Tuesday, March 15, 2011

The Colorless, Umm, Something

Egypt is yesterday's news. Even the transnational Arab press is more interested in Bahrain, Yemen, Libya and so on. It's a useful reminder that international attention is fickle. I'm frustrated, because I care about Egypt and what becomes of it, but I'm not especially outraged – what's happening in Egypt right now is hard to frame as a gripping, nailbiting story that can dominate a news cycle in the same way as, say, Japan. I like criticizing media shallowness as much as anyone, but as a practical matter I simply take it as a basic rule of the game that most people will only pay fitful attention to things happening thousands of miles away, and the world will probably lose interest in any given struggle before that struggle is over. Activists and writers and so on have to deal with that, for better or worse.

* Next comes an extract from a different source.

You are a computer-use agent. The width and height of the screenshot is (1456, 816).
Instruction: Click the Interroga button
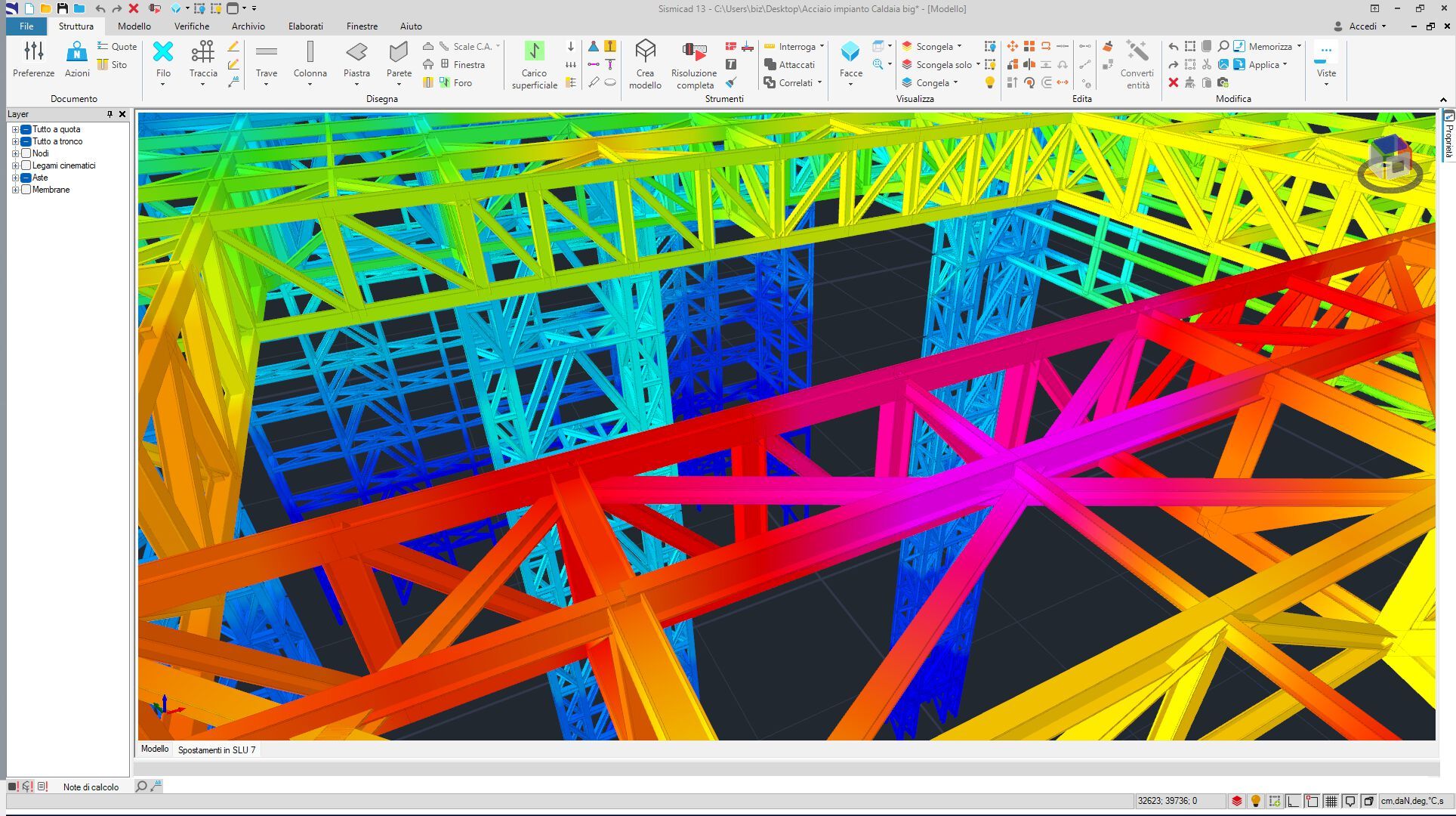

So, no guilt trips from me about the world abandoning Egypt. But, the story did not end when Mubarak stepped down and the cameras went elsewhere. After the big protests stopped, it's been a collection of smaller things that are hard to fit into a coherent narrative of What is Going On, but that's what I want to do. I'm trying to figure out what's going on politically, and the answer isn't clear, at least to me. I'm not sure if we're looking at a revolution, a counter-revolution, a military coup, or something else entirely. That question – what exactly is it we're looking at? - isn't trivial, and if the answer is obvious to you, it isn't to me. So, I'm going to think it through via blogpost, in the hope that a picture will emerge piece by piece.

Revolutions, protests, coups, and transitions are very far from my specific expertise. But I'm going to write what I see and what I make of it until I run out of things to say. Hopefully someone, somewhere will find the result informative, or at least interesting. And if I do my tiny part in attracting more attention to what I think is a very troubling situation, all the better.